The best part about Blake Shelton playing at the same time: all the drunk, rowdy, literally-can’t-evens, were far, far away. Instead, Clark brought a slightly older (25-40+) crowd that was totally enamoured, engaged, and enraptured. Almost no one talked around me while he was playing. All eyes were busy on the stage, trying to come to grips with the discordant reality of seeing people and hearing angels.

Don’t get me wrong, these fans were some of the must guttural cheerers, and I’m sure the “woops” and “yeahs” echoed right across the river to Quebec. But when Clark played, people paid attention. They shut the fuck up, and let the music do its magic (not like they had much choice. He brought some herculean voodoo).

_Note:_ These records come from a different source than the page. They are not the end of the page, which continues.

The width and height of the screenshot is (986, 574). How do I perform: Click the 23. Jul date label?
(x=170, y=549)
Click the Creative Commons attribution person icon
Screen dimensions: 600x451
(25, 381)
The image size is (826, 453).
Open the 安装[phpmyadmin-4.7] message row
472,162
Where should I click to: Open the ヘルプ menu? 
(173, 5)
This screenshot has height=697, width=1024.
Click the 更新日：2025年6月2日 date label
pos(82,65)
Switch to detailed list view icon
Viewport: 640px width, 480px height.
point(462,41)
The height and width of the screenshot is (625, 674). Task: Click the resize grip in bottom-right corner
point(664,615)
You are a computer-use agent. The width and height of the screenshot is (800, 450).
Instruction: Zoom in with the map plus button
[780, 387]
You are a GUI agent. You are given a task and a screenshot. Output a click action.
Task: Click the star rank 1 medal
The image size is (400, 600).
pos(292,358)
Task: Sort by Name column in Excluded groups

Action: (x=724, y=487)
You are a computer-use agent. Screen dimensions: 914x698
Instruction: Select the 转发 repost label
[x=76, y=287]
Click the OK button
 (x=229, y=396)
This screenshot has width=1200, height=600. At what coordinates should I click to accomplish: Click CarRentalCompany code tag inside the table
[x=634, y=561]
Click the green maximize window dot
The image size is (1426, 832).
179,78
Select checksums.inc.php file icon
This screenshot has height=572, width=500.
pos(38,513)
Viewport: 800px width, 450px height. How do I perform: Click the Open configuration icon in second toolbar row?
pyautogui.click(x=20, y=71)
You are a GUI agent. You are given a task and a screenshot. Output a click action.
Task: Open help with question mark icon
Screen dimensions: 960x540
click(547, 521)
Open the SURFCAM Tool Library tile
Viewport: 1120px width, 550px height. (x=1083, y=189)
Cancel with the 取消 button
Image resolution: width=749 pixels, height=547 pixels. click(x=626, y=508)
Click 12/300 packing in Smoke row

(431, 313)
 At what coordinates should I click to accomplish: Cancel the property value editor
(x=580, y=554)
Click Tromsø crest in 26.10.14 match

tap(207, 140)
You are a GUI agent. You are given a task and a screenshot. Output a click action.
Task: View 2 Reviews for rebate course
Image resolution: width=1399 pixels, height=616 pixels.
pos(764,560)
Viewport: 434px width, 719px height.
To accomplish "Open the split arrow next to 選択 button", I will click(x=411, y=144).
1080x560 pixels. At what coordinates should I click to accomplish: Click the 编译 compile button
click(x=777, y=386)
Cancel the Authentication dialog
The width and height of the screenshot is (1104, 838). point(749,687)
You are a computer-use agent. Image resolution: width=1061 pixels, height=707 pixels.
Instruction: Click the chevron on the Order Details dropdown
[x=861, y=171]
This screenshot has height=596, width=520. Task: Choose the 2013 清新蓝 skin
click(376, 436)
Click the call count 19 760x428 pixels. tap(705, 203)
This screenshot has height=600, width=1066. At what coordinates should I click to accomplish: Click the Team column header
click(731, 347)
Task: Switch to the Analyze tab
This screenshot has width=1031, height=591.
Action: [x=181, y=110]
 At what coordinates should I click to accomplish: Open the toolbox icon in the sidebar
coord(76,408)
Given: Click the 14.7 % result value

After Clark dipped off the set, the crowd even stuck around for a full 5 minutes shouting for “ONE MORE SONG”. It’s the first time I saw anything approaching fervor at such a public Ottawa show.

Venue: 6/10

In terms of appearance, the river stage is gorgeous. The audience area is set up on just enough of a hill that you can see the river over the fence/toilets. It’s a smaller, self-contained part of the festival.  With its own beer tent, food vendors, and enough porto-johns that I never had to wait in line.

In terms of logistics, it’s a Cronenberg-worthy nightmare. Throughout Clark’s entire set I kept hearing the bland “whomp” of B.S. country cacophony. You ever had an orgasm? It was the exact opposite of that, in every way. Every time a loud bassline interrupted, I was ejaculated from blissful unawareness to crash back amongst my weary reality.

Lucky for me, Clark is as skilled a musician as Don Juan was a lover. Never took me too long to get back into the groove, so to speak.